- Interactive map of Myropilske
- Myropilske Location of Myropilske Myropilske Myropilske (Ukraine)
- Coordinates: 50°56′33″N 35°18′55″E﻿ / ﻿50.94250°N 35.31528°E
- Country: Ukraine
- Oblast: Sumy Oblast
- Raion: Sumy Raion
- Hromada: Krasnopillia settlement hromada
- Elevation: 215 m (705 ft)

Population (2001)
- • Total: 158
- Time zone: UTC+2
- • Summer (DST): UTC+3
- Postal code: 42430
- Area code: +380 5459

= Myropilske =

Rural settlement in Sumy Oblast, Ukraine

Myropilske is a rural settlement in Krasnopillia settlement hromada, Sumy Raion, Sumy Oblast, Ukraine. Until 2020, the local government body was the Turia Village Council.

==Geography==
The village of Myropilske is located near the sources of the Prykil and Udava rivers.
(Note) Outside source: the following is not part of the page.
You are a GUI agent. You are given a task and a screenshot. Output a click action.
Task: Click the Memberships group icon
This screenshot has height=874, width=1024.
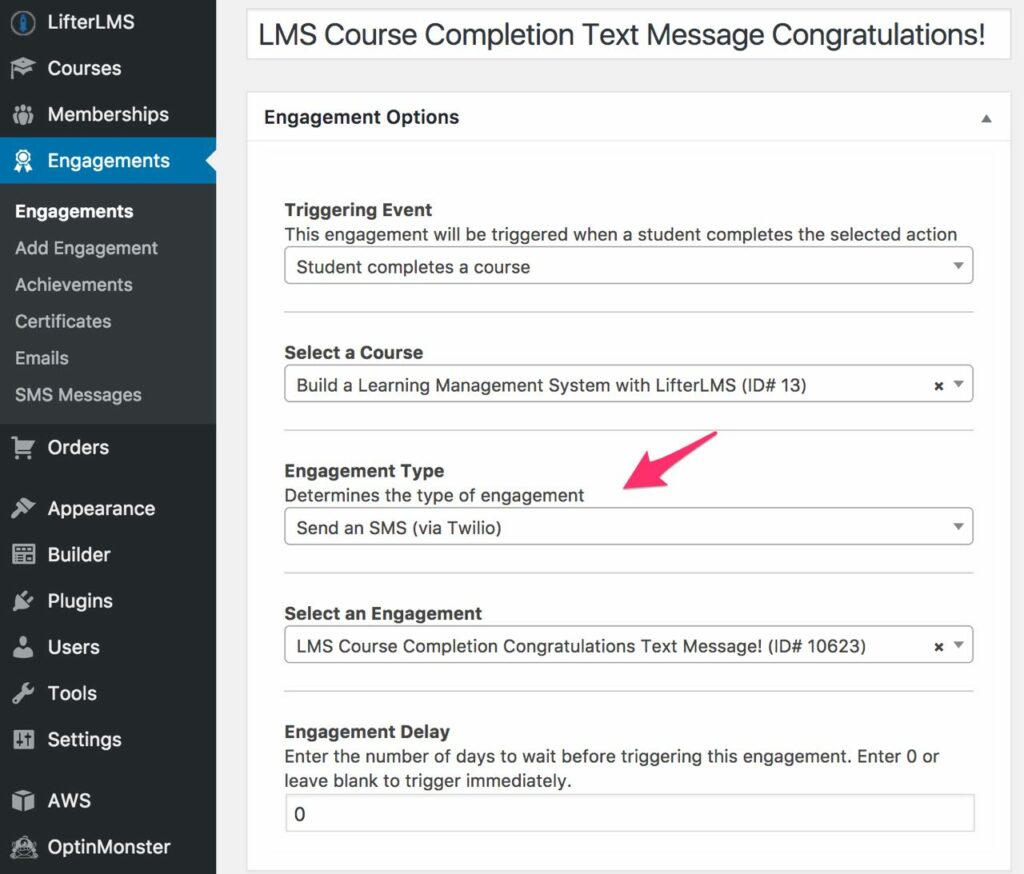(24, 115)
The village is bordered by small forest tracts of the Maly Prykil tract.

The border with Russia runs near the village.

==History==
The village suffered as a result of the Holodomor carried out by the Soviet Union in 1923–1933 and in 1946–1947.

On June 12, 2020, in accordance with the Resolution of the Cabinet of Ministers of Ukraine No. 723-r "On the Determination of Administrative Centers and Approval of Territories of Territorial Communities of Sumy Region", it became part of the Krasnopillia settlement hromada.

On July 19, 2020, as a result of the administrative-territorial reform and liquidation of the Krasnopillia Raion, the village became part of the newly formed Sumy Raion.

===Russo-Ukrainian War===
On August 1, 2024, the village was again shelled by the Russian forces. Two explosions were recorded, probably from a 120 mm mortar.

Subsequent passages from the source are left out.